Hi Mark,

--On Friday, January 10, 2003 8:38 PM -0800 Mark Crispin <[EMAIL PROTECTED]> wrote:

|> Are you saying that there are mailboxes that will not be correctly
|> threaded in this case?
|>
|> Or do you not want to get rid of THREAD=REFERENCES because of widespread
|> deployment?
|
| Yes to both of the above.

I think what we need here is a compromise between the two extremes that we have: grouping by subject and only use 2822 headers. The current algorithm breaks when you have two distinct threads that have the same subject. I often get messages from colleagues that just say 'Update' in the subject, or online order confirmations that just say 'Your Order Confirmation' (no order number). These currently all get grouped together and this is the root of my real annoyance, because a message I got yesterday could be incorrectly grouped with one sent a year ago. I've had complaints from users about this in the sixteen months we've had thread support deployed.
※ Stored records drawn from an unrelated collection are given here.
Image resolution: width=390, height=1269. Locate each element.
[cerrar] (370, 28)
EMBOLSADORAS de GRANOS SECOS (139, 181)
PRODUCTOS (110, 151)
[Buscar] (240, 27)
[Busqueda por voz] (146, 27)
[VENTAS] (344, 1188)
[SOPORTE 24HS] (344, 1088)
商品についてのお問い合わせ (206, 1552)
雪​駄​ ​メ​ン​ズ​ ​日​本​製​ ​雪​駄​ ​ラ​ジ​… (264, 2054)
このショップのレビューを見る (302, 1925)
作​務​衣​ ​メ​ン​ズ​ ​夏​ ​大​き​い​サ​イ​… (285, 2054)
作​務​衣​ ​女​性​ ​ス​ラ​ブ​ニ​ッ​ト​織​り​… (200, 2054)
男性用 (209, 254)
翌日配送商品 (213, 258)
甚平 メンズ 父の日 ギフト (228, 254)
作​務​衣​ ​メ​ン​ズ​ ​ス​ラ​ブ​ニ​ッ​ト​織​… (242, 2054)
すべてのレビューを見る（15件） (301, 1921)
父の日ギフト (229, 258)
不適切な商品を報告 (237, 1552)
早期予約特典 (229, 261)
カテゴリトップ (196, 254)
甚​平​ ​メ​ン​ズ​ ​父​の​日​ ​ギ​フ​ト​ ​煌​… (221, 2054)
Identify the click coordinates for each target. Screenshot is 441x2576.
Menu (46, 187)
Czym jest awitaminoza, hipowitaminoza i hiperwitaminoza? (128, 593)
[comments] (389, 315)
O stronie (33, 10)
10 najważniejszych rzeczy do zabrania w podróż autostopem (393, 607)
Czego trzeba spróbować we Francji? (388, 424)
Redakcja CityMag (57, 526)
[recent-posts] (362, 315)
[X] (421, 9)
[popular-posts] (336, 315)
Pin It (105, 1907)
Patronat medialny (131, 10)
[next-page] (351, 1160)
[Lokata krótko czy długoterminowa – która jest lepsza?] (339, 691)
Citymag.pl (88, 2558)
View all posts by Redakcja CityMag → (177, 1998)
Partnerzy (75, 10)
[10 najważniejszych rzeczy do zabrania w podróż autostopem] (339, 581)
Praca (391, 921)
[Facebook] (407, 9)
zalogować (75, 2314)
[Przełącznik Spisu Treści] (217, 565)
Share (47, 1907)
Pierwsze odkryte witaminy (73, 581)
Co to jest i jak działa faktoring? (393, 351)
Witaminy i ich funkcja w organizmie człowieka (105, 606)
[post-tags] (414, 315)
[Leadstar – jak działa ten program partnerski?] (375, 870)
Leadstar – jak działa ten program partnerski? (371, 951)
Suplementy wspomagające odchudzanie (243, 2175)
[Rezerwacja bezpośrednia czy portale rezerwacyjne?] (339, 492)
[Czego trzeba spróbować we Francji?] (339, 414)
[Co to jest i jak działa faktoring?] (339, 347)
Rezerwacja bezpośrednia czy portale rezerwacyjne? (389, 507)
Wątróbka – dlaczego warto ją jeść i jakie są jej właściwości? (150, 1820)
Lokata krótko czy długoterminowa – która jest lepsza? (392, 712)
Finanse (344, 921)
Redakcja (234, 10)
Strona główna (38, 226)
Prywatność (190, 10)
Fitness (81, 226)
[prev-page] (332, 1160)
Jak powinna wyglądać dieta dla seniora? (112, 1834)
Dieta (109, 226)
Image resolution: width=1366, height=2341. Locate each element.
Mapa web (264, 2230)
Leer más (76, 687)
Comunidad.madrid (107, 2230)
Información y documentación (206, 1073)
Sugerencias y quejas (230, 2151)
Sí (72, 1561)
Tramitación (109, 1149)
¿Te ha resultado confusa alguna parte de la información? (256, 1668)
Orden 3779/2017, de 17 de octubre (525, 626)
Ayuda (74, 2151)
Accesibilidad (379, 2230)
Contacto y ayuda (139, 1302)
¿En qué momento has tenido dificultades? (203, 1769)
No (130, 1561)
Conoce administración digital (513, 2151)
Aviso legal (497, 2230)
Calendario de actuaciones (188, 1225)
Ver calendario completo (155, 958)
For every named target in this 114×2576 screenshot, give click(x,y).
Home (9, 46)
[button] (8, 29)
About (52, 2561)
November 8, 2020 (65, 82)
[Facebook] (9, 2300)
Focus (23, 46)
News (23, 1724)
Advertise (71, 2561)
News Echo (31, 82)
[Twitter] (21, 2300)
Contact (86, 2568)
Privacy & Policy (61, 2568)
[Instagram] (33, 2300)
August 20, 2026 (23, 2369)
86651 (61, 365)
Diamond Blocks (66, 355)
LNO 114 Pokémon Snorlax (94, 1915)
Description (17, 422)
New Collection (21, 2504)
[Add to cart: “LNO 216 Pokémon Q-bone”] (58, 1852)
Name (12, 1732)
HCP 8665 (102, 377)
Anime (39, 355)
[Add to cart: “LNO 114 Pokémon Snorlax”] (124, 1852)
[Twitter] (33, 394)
Having said that, the current algorithm does work reasonably well when there is a thread with a unique subject that is broken (2822-wise) because there are still many deployed clients that don't do 2822 references headers properly, and it would be nice to preserve the subject grouping in those cases.

What I propose is to tweak the current algorithm to fix the first case whilst still allowing the second case to work. This could be a simple matter of spotting the fact that there are two distinct 'root' messages (i.e. messages that have the same 'original' as opposed to 'extracted' subject that does not contain any Re/fwd/[...] etc artifacts). Those root messages should not be grouped together. Then it is a matter of deciding how to group replies that do not have proper 2822 references headers to those roots in such a way that the proper replies go with the appropriate root. The simplest solution is to apply a grouping of replies based on date sent. i.e. all replies sent before the second root message are grouped with the first, and all replies sent after the second root message, are grouped with the second root. This could mean that legitimate replies to the first root end up under the second one, but I don't believe this is any worse than the current position where the roots and all replies get grouped together. Note that replies that have the proper 2822 headers will always appear under the correct root.

This change would require significant reworking of step (5) in the current algorithm and would lead to more complexity there, but I think it is worth it to provide a reasonable compromise. This should probably be done as a separate THREAD=XXX option.